In the memo to the DOT, Delta mentions a number of reason why the airline is returning the time slot to the DOT
- Delta claims that Haneda is a seasonal market and without dormancy rights which were revoked under the Department in Order 2015-6-14, the route is no longer financially viable.
- Delta lacks a Japan airline partner to provide connectivity beyond Haneda to points in Japan and other countries in Asia
- Delta is under intense pressure at Haneda due to the American/JAL and United/ANA joint ventures
- Time constraint of the slots arrival and departure times
Delta’s memo to the DOT is not groundbreaking or even surprising, as the airline complains about everything that every other US airline, except Hawaiian grumbles about: bad landing and departure times. Yet, despite Delta complaints about not having a Japanese partner, a Japanese partner would hardly make a difference as the landing times used by all U.S. airlines limit onward connections beyond Tokyo Haneda. Regardless of not having a partner in Japan, any US airline operating under the current time restrictions will have to rely on Origin/Destination traffic and not connecting traffic. Furthermore, I find Delta’s complaint to be somewhat hysterical, as Delta is claiming Tokyo to be a seasonal market. Mind you Tokyo is the world’s largest metropolitan economy and has a GDP that tops 1.9 trillion dollars! There’s no way that Tokyo is a seasonal market, as business demand is extremely high. The problem is the flight timing and the overcapacity in the Tokyo market.
What will happen to the Tokyo Haneda Slot
Under the DOT ruling last March, the Haneda slot will be transferred to American Airlines to be used for service from Los Angeles. Rohan explained in details the previous DOT ruling in details and examined the application by Hawaiian and American to serve Haneda in the last spat between the airlines and the DOT for Haneda. Under the last ruling, if Delta cedes Seattle to Haneda route or operates less than daily service year round, American will be awarded the HND slot.
In American Airlines petition to the DOT, American claimed they would use a Boeing 777-200 to serve Haneda year round from Los Angeles. The plan is to shift the current flight from Narita to the downtown airport (Haneda) and adjust the departure and landing times to fit the time slot restriction for Haneda operations.

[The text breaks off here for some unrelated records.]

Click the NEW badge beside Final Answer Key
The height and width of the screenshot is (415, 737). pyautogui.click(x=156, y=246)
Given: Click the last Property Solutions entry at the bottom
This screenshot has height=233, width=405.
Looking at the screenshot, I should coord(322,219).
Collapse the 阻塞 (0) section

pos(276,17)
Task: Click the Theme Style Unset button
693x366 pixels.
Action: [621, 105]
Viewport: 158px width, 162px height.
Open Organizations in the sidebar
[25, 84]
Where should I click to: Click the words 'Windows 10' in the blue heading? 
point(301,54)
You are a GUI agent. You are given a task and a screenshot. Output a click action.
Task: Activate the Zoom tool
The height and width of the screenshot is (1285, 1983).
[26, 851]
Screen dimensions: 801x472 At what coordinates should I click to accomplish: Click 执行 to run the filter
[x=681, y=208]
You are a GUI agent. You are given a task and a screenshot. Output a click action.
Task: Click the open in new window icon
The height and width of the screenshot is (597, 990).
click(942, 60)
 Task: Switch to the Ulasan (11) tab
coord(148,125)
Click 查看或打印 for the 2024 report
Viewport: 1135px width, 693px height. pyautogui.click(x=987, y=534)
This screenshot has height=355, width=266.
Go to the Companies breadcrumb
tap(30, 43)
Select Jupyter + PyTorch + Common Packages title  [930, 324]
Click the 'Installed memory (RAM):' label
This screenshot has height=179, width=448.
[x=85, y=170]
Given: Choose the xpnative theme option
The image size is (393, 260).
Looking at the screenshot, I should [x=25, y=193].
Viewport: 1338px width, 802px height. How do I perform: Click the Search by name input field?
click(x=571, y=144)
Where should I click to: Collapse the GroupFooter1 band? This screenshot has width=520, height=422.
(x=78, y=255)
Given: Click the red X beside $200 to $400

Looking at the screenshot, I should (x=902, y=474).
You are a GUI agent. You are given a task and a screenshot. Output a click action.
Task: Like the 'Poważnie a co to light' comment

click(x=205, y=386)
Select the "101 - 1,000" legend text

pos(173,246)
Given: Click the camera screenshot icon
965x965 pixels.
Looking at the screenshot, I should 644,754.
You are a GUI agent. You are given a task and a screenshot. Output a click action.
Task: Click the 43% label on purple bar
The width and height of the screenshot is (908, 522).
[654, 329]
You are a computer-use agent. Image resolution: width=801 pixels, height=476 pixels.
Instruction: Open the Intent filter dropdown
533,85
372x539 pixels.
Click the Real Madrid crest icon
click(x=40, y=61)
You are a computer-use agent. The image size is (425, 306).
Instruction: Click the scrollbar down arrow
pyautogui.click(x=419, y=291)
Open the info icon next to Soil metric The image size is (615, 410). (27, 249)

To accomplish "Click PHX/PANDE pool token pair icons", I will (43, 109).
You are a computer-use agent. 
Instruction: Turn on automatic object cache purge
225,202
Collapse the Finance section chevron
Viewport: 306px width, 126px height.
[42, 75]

OneWorld and American Airline frequent flyers should not celebrate this as a win for the airline, as the shift to Haneda will restrict connection on OneWorld partner JAL beyond Tokyo and further restriction viable options to fly beyond Japan on AA and OneWorld Partners. This is a win for Tokyo travelers, but not for American Airline and OneWorld Southern California flyers who already have some of the most limited access to China, the rest of Asia and Transpacific flights. I personally am not happy about the transition to Haneda from Tokyo Narita and hope that American Airline will rethink this change.